I am satisfied that the subject treatment plan, stipulating for the installation of a stair-lift in the applicant’s home, is reasonable and necessary and I so find.
EXPENSES:
At my request, counsel made submissions with respect to expenses at the conclusion of the hearing. The applicant was substantially successful and, in accordance with the normal rule, she shall have her expenses. Applicant’s and Insurer’s counsel were in general agreement with respect to the issue of quantum. I have reviewed the list of disbursements filed by applicant’s counsel and I find that they are reasonable and otherwise in conformity with the requirements of the Expense Regulation.

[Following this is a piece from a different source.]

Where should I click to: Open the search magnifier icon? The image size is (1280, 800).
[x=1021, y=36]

I order that the applicant shall have her expenses of this matter fixed in the amount of $30,000.00 all inclusive.
May 17, 2017
James Robinson Arbitrator
Date
Financial Services Commission des
Commission services financiers
of Ontario de l’Ontario
Neutral Citation: 2017 ONFSCDRS 142
FSCO A13-007892
BETWEEN:
EVE NIFOROS
Applicant
and
ALLSTATE INSURANCE COMPANY OF CANADA
Insurer
ARBITRATION ORDER
Under section 282 of the Insurance Act, R.S.O. 1990, c.I.8, as it read immediately before being amended by Schedule 3 to the Fighting Fraud and Reducing Automobile Insurance Rates Act, 2014, and Regulation 664, as amended, it is ordered that:
The applicant’s claim for a non-earner benefit, from 26 week post-accident to present and ongoing, is dismissed.

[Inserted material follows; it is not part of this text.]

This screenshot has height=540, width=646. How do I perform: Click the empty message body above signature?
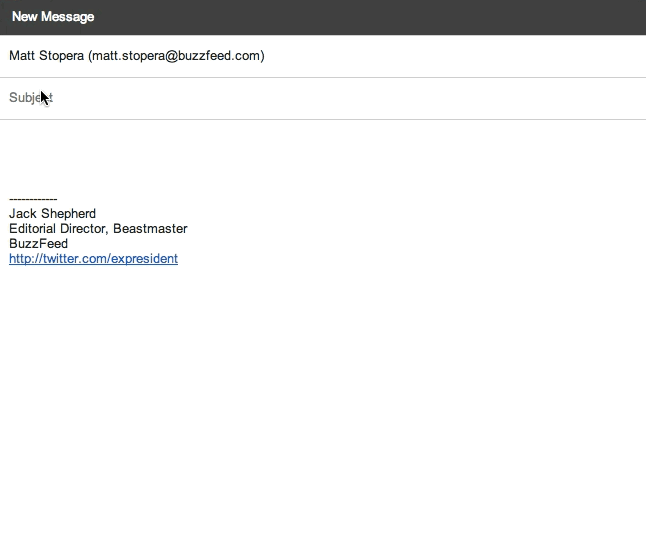coord(323,157)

The applicant shall be paid the following amounts for medical benefits:
(a) $2,742.90 for two treatment plans submitted by Dr. Joelle Saad, dated August 23, 2011 and March 20, 2012, respectively;
(b) $1,375.00 for a treatment plan submitted by Hongjian Sun, dated April 8, 2011;
(c) $3,850.30 for four treatment plans submitted by E. Hedges, dated August 2, 2011, September 8, 2011, February 8, 2012 and April 3, 2012, respectively;
(d) $1,225.41 representing the balance of a treatment plan submitted by Jennifer Rouffer, dated March 19, 2013;
(e) $10,503.55 for a treatment plan submitted by DMA Rehability dated September 4, 2013.
The applicant shall be paid the sum of $1,103.14 for the costs of examination for services provided by Jennifer Rouffer pursuant to a proposal dated January 9, 2013.
The applicant shall have her expenses in this matter in the all-inclusive amount of $30,000.00.
The applicant shall be paid interest for the overdue payment of benefits.
The remainder of the applicant’s claims are hereby dismissed.
May 17, 2017
James Robinson Arbitrator
Date
Footnotes
- The Statutory Accident Benefits Schedule — Effective September 1, 1996, Ontario Regulation 403/96, as amended.